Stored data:
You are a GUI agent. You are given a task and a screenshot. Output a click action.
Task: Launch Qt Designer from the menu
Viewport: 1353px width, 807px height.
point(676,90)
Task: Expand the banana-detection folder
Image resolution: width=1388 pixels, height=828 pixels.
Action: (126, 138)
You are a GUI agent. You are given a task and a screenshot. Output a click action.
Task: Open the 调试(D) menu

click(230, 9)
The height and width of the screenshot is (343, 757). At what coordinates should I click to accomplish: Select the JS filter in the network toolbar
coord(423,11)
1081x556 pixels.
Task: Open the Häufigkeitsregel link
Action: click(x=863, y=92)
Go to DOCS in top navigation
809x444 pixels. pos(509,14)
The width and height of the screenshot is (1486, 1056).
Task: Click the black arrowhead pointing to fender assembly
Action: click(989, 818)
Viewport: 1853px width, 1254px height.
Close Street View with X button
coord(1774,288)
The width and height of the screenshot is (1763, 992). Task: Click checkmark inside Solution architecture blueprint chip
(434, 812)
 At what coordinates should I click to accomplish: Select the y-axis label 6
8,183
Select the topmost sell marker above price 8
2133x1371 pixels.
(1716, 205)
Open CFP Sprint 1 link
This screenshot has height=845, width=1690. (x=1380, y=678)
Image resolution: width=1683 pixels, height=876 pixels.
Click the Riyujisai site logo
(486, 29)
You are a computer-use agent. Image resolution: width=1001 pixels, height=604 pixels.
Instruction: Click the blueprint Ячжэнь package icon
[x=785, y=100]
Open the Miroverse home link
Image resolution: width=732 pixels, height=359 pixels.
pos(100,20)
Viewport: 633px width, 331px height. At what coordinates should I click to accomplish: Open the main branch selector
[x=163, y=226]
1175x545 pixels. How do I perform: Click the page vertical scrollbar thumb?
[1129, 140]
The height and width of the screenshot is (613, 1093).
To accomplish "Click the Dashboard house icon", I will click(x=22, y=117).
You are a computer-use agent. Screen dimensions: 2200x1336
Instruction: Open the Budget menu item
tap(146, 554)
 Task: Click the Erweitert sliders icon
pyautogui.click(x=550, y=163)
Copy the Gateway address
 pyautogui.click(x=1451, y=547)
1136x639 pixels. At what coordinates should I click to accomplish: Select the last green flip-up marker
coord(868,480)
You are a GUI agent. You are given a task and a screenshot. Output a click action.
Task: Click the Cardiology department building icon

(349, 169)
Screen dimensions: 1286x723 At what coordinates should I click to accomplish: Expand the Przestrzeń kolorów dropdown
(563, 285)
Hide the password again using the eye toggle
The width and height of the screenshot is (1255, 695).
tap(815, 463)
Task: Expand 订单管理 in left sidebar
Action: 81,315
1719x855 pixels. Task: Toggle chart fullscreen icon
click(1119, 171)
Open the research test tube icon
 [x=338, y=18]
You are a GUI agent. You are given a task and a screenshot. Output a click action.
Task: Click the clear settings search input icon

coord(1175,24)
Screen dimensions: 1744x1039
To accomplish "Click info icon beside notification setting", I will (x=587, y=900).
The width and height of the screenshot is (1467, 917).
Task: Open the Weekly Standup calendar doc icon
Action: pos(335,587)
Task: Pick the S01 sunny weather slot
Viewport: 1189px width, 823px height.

PROBLEM TO WORK ON: Every line of the data is to be retyped without alteration.

WRITTEN REPLY:
You are a GUI agent. You are given a task and a screenshot. Output a click action.
Task: Launch Qt Designer from the menu
Viewport: 1353px width, 807px height.
point(676,90)
Task: Expand the banana-detection folder
Image resolution: width=1388 pixels, height=828 pixels.
Action: (126, 138)
You are a GUI agent. You are given a task and a screenshot. Output a click action.
Task: Open the 调试(D) menu

click(230, 9)
The height and width of the screenshot is (343, 757). At what coordinates should I click to accomplish: Select the JS filter in the network toolbar
coord(423,11)
1081x556 pixels.
Task: Open the Häufigkeitsregel link
Action: click(x=863, y=92)
Go to DOCS in top navigation
809x444 pixels. pos(509,14)
The width and height of the screenshot is (1486, 1056).
Task: Click the black arrowhead pointing to fender assembly
Action: click(989, 818)
Viewport: 1853px width, 1254px height.
Close Street View with X button
coord(1774,288)
The width and height of the screenshot is (1763, 992). Task: Click checkmark inside Solution architecture blueprint chip
(434, 812)
 At what coordinates should I click to accomplish: Select the y-axis label 6
8,183
Select the topmost sell marker above price 8
2133x1371 pixels.
(1716, 205)
Open CFP Sprint 1 link
This screenshot has height=845, width=1690. (x=1380, y=678)
Image resolution: width=1683 pixels, height=876 pixels.
Click the Riyujisai site logo
(486, 29)
You are a computer-use agent. Image resolution: width=1001 pixels, height=604 pixels.
Instruction: Click the blueprint Ячжэнь package icon
[x=785, y=100]
Open the Miroverse home link
Image resolution: width=732 pixels, height=359 pixels.
pos(100,20)
Viewport: 633px width, 331px height. At what coordinates should I click to accomplish: Open the main branch selector
[x=163, y=226]
1175x545 pixels. How do I perform: Click the page vertical scrollbar thumb?
[1129, 140]
The height and width of the screenshot is (613, 1093).
To accomplish "Click the Dashboard house icon", I will click(x=22, y=117).
You are a computer-use agent. Screen dimensions: 2200x1336
Instruction: Open the Budget menu item
tap(146, 554)
 Task: Click the Erweitert sliders icon
pyautogui.click(x=550, y=163)
Copy the Gateway address
 pyautogui.click(x=1451, y=547)
1136x639 pixels. At what coordinates should I click to accomplish: Select the last green flip-up marker
coord(868,480)
You are a GUI agent. You are given a task and a screenshot. Output a click action.
Task: Click the Cardiology department building icon

(349, 169)
Screen dimensions: 1286x723 At what coordinates should I click to accomplish: Expand the Przestrzeń kolorów dropdown
(563, 285)
Hide the password again using the eye toggle
The width and height of the screenshot is (1255, 695).
tap(815, 463)
Task: Expand 订单管理 in left sidebar
Action: 81,315
1719x855 pixels. Task: Toggle chart fullscreen icon
click(1119, 171)
Open the research test tube icon
 [x=338, y=18]
You are a GUI agent. You are given a task and a screenshot. Output a click action.
Task: Click the clear settings search input icon

coord(1175,24)
Screen dimensions: 1744x1039
To accomplish "Click info icon beside notification setting", I will (x=587, y=900).
The width and height of the screenshot is (1467, 917).
Task: Open the Weekly Standup calendar doc icon
Action: pos(335,587)
Task: Pick the S01 sunny weather slot
Viewport: 1189px width, 823px height.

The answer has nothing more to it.